New York City is denying aid to randomly selected applicants as part of an experiment to determine the effectiveness of a housing aid program. Someone, who deserves our thanks, has dared to try to answer the question of whether the millions spent make a difference. You can imagine how this is working out.
“They should immediately stop this experiment,” said the Manhattan borough president, Scott M. Stringer. “The city shouldn’t be making guinea pigs out of its most vulnerable.”
What if it turns out that those denied aid end-up, through what ever means, providing for their housing needs without assistance? What if they don’t? You can see that this is a sticky wicket – these are real people in a bind and we have no idea if the money we give them makes a difference. For sure it does in the absolute near term, but what if it would have worked out otherwise. Without an experiment one can’t even measure . Let’s let Jim explain.
Another way of putting the problem is that we have no reliable way to measure counterfactuals—that is, to know what would have happened had we not executed some policy—because so many other factors influence the outcome. . .
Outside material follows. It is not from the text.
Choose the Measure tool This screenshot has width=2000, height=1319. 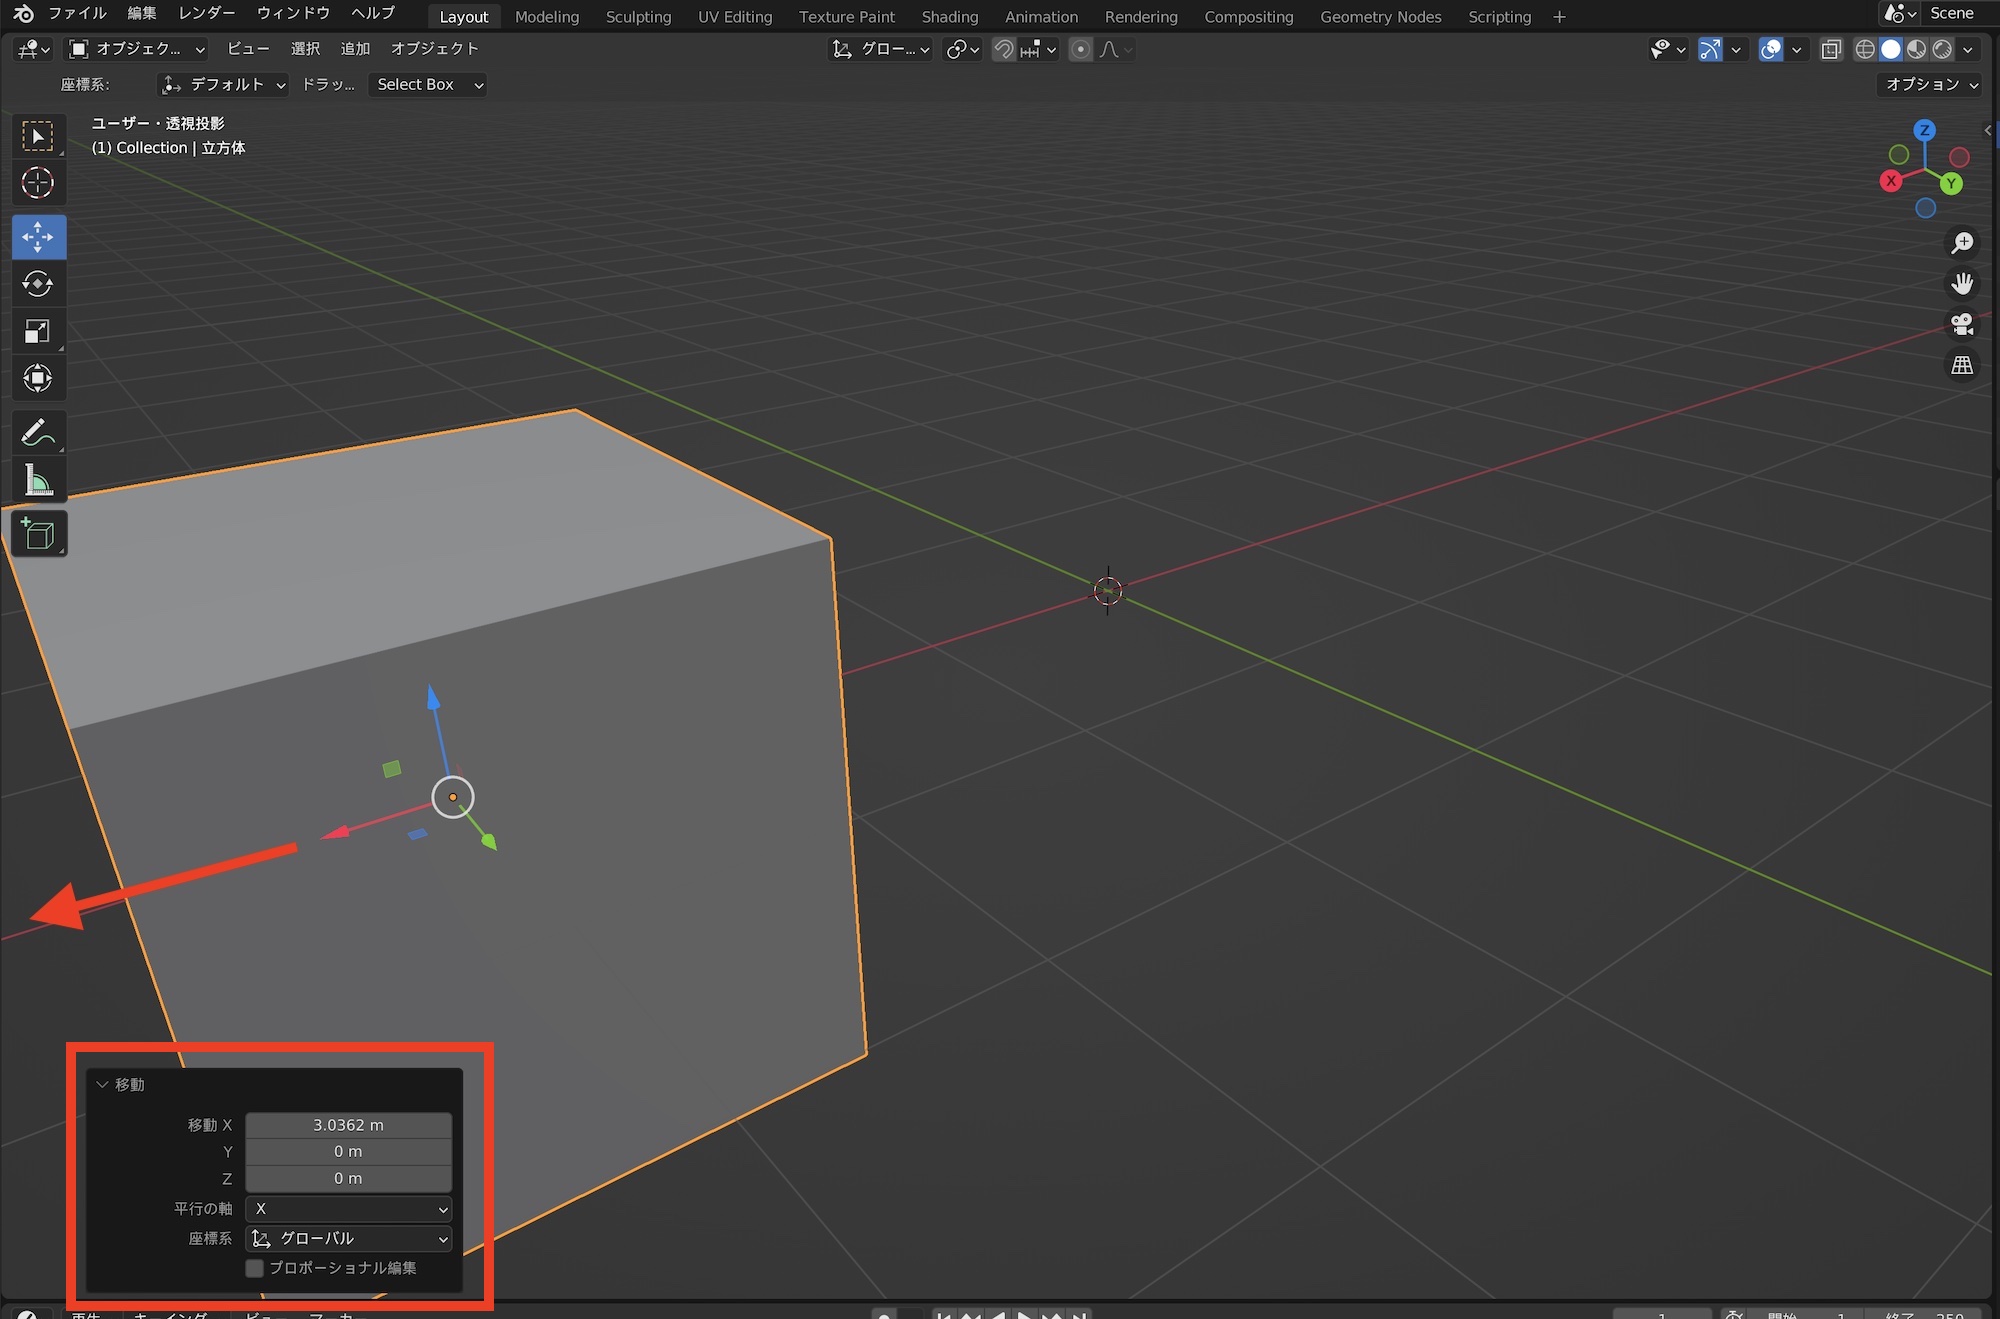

The missing ingredient is controlled experimentation, which is what allows science positively to settle certain kinds of debates.
Science figured this out a long time ago. Galileo dropped the two unequally weighted balls to prove that all objects fall at the same rate in a controlled environment (the vacuum).
Now the trend toward scientific marketing is in full swing. Effective marketers look for statistical associations among their customers and run controlled experiments.
“Not running a control group is one of the things that you can lose your job for at Harrah’s” – Harrah’s CEO in a Stanford Business School case study
It turns out that conducting controlled experiments leads to increased profitability. And where there is profit, business is responsive. Companies are increasingly finding and utilizing statistical techniques and the scientific method to drive growth.
By 2000, Capital One was reportedly running more than 60,000 tests per year. And by 2009, it had gone from an idea in a conference room to a public corporation worth $35 billion.
But a word of caution, many marketers trumpet their findings and pimp certainty well beyond the ambiguity found in their results – because the uncertainty has been painted over.
Run enough tests, and you can find predictive rules that are sufficiently nuanced to be of practical use in the very complex environment of real-world human decision-making.
But social science does not have the same clear production function as most commercial questions and suffers from extremely high causal densities (a ball hit by a bat has one cause, the effect of a crime rehabilitation program has high causal densities). From these limitations Jim outlines three conclusions, all of which – even if you don’t read his article – should be remembered.
First, few programs can be shown to work in properly randomized and replicated trials.
So guard against the anchoring mechanism of beliefs by being initially skeptical of all studies.
Second, within this universe of programs that are far more likely to fail than succeed, programs that try to change people are even more likely to fail than those that try to change incentives.
So understand which is being advocated by the program in question.
And third, there is no magic. Those rare programs that do work usually lead to improvements that are quite modest, compared with the size of the problems they are meant to address or the dreams of advocates.
To my business friends – “modest gains” will get you a promotion. To my social science friends – “modest gains” may get your funding cut in favor of someone else’s newly recycled dream. But I urge you on.